With the current rapid urbanization, traffic and industrial activities have become more intense and frequent, while transport and industrial activities are considered to be the most important source of PM [1]. Thus, airborne particulate matter (PM, i.e., particles 0.001–100 μm in size) [2] is one of the most urgent urban environmental problems in the world today [3]. Meanwhile, the United Nations (UN) has forecasted that the urban population will break through more than 2.5 billion by 2050 [4]. This projection implies that a greater number of individuals will be at risk of developing cardiovascular and respiratory diseases due to exposure to PM₁₀ [5,6,7]. PM₁₀, defined as particulate matter where 50% of all particles are less than 10 μm in aerodynamic diameter, can penetrate airways and reach the upper lung regions [8].

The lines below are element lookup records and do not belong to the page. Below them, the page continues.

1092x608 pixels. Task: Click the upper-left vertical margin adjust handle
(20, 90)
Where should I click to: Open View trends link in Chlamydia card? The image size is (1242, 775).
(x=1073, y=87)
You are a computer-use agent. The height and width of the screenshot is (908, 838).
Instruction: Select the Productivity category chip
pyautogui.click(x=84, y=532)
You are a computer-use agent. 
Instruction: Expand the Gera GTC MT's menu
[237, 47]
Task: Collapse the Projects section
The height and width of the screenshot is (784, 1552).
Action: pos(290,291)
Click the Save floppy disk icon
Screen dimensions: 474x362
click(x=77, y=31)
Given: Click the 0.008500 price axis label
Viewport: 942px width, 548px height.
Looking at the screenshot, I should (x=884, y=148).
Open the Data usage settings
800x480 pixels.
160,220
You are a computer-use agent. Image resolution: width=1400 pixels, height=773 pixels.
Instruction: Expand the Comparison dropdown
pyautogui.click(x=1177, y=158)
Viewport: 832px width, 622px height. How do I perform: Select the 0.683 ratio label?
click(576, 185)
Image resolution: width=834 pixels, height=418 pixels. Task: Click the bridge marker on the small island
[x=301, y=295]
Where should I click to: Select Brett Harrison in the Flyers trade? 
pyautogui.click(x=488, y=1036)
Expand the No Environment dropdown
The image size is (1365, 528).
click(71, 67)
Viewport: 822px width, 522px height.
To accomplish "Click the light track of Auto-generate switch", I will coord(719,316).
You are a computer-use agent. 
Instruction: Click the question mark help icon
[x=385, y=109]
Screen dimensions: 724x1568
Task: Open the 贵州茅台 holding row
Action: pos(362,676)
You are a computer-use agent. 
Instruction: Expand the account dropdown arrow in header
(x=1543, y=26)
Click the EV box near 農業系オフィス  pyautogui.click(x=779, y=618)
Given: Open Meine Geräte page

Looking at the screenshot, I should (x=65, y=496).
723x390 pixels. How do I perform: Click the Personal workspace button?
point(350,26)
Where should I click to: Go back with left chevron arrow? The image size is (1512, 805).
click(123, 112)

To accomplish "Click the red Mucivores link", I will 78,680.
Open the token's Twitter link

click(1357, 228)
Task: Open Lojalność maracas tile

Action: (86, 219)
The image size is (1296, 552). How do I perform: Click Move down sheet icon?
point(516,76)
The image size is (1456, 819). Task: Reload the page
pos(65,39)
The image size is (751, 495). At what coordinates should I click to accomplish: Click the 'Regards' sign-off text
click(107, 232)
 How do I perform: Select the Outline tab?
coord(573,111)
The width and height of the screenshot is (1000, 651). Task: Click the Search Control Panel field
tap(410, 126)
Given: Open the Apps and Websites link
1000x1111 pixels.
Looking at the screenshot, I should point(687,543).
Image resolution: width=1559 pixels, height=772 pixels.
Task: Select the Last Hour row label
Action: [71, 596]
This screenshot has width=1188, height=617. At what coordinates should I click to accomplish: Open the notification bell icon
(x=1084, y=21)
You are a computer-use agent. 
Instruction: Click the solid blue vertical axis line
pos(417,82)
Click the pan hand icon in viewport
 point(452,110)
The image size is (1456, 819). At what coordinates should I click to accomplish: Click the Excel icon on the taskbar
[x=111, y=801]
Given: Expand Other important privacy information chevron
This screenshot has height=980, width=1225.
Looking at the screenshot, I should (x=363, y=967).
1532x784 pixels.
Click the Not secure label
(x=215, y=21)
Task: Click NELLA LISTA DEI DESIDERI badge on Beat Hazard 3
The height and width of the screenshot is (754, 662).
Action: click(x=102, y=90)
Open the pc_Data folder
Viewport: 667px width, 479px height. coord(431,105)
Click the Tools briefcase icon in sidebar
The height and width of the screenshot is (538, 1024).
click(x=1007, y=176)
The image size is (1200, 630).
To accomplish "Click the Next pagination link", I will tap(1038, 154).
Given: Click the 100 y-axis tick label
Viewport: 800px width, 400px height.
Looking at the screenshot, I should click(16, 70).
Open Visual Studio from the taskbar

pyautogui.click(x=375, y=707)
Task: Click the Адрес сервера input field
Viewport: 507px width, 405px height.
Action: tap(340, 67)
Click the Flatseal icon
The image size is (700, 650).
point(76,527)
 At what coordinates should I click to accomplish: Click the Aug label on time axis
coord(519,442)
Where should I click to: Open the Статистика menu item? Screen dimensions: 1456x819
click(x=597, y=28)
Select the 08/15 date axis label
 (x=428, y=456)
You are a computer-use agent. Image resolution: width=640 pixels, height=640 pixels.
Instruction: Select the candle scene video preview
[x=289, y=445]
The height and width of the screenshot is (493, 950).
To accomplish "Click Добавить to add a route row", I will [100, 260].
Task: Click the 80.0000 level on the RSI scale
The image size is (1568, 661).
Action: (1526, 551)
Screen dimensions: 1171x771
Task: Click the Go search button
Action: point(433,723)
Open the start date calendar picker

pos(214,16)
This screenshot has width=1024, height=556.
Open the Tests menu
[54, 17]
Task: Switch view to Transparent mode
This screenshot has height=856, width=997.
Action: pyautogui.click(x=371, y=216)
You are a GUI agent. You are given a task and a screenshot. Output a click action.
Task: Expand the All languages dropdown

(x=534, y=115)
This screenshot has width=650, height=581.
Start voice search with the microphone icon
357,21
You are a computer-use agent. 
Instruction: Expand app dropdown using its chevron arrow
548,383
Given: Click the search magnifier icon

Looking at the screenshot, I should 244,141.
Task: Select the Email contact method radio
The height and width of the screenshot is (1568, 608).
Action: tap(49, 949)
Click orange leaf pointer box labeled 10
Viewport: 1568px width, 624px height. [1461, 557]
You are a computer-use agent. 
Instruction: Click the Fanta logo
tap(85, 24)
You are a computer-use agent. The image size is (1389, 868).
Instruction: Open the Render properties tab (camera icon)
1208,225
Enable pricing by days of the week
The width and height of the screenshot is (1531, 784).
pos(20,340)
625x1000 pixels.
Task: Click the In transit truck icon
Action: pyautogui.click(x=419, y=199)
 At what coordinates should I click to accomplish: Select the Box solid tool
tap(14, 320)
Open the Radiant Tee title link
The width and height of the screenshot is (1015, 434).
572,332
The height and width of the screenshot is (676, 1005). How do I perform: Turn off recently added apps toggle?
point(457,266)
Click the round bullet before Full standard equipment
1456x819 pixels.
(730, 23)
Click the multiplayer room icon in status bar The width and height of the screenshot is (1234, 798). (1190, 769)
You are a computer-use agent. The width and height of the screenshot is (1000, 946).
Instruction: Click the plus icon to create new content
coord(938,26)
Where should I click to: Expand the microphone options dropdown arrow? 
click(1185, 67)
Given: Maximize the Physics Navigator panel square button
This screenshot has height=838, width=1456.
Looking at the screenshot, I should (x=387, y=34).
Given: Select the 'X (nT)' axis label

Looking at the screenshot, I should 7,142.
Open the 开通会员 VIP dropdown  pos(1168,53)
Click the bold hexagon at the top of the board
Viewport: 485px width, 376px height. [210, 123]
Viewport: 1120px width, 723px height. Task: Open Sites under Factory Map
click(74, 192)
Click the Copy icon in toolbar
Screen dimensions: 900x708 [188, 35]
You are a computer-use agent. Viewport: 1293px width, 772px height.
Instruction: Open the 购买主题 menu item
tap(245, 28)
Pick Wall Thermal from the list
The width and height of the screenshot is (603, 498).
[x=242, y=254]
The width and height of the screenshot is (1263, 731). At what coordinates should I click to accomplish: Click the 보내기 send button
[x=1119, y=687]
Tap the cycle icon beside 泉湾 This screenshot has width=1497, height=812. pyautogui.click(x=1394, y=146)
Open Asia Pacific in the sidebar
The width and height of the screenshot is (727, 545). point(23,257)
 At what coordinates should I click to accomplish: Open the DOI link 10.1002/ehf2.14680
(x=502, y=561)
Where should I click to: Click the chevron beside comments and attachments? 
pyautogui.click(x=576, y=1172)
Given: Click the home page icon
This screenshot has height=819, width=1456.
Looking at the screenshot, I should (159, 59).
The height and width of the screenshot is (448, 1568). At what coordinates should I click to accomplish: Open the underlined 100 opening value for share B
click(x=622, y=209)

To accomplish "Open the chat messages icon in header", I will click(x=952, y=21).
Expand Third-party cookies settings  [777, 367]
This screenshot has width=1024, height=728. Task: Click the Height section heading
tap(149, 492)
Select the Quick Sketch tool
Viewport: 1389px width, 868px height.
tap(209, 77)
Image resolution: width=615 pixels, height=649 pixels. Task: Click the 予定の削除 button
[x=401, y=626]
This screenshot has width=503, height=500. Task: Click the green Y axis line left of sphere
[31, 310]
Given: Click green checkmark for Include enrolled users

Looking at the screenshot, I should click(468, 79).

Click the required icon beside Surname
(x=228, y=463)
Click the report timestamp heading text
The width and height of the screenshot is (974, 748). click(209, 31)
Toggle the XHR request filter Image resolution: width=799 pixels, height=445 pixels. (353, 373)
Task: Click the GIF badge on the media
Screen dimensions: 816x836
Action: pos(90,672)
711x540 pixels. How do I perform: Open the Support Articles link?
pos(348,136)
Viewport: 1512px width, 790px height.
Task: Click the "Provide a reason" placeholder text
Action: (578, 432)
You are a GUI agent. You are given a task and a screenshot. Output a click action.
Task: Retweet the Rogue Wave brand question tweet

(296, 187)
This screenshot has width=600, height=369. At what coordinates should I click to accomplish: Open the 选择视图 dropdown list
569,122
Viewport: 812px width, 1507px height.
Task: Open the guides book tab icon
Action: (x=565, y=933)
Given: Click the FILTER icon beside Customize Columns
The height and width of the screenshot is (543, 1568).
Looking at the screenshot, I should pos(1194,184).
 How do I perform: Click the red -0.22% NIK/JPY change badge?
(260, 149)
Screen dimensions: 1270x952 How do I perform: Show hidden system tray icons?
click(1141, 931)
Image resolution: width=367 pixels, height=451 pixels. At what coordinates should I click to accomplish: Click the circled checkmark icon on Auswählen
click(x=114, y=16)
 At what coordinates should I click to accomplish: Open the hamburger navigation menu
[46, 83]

The urban ecosystem has been identified as a potentially promising solution to reduce the airborne PM based on the ability of plants to retain PM [1,9]. It is a kind of implementation of nature-based solutions (NBS) in urban environments for their sustainability and harmlessness [10]. Modeling studies indicate that trees could potentially serve as a solution to clean the air of PM in urban environments. For instance, trees planted in the Greater London area are estimated to annually remove between 800 and 2000 tons of PM₁₀ [11]. Similarly, public trees in Strasbourg, France, are projected to remove 11.77 tons of PM₁₀ and 4.51 tons of PM_2.5 each year [12]. In addition, a study conducted in Beijing, China, revealed that the number of PM particles on plant leaves reached up to 50,961.50 mm⁻² [13]. With the huge potential benefits of urban plants in purifying airborne PM, numerous studies have been conducted to explore the process and mechanism of atmospheric particulate matter retention by plants, and leaves, as the most important organ of airborne PM retention [6,14,15].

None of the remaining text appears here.